The Day the Quiet Man Asked the Ship to Wait

Part I — The Sound Beneath the Steel

Frank touched the destroyer like a man greeting someone who had stopped breathing.

No one in the dry dock said that out loud. They only watched him: the young engineers with their tablets, the sailors with their folded arms, the officer with the tight mouth and the spotless clipboard screen. Above them, the newly refitted ship rose in floodlight and shadow, a gray wall of steel tall enough to make every person beneath it seem temporary.

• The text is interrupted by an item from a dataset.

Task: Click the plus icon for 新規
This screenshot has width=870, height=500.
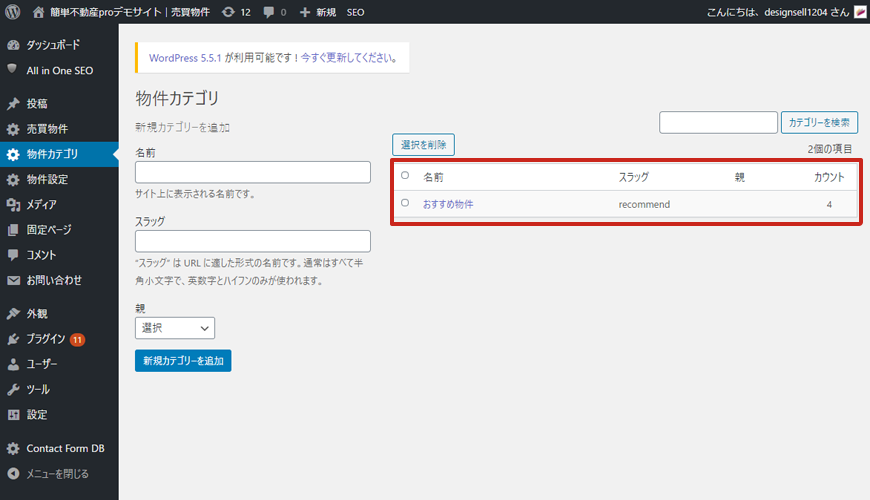Action: 305,12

Frank was seventy-six, narrow-shouldered, and slow with one leg. His dark watch cap sat low over his ears. His faded jacket had salt along the cuffs. In his left hand he carried a wooden cane polished smooth by years of weight and weather.

In his right hand, he wore no glove.

He had taken it off the moment he reached the hull.

“Mr. Frank,” Tyler said, using the polite tone people used when they were already annoyed. “We don’t need a performance. We need a second opinion.”

Frank did not look at him.

He pressed his bare palm flat against the cold steel and leaned closer until his ear nearly touched the painted surface. The dock seemed to hold its breath around him. Somewhere above, a chain clinked. Somewhere below, water moved through a drainage channel with a soft black sound.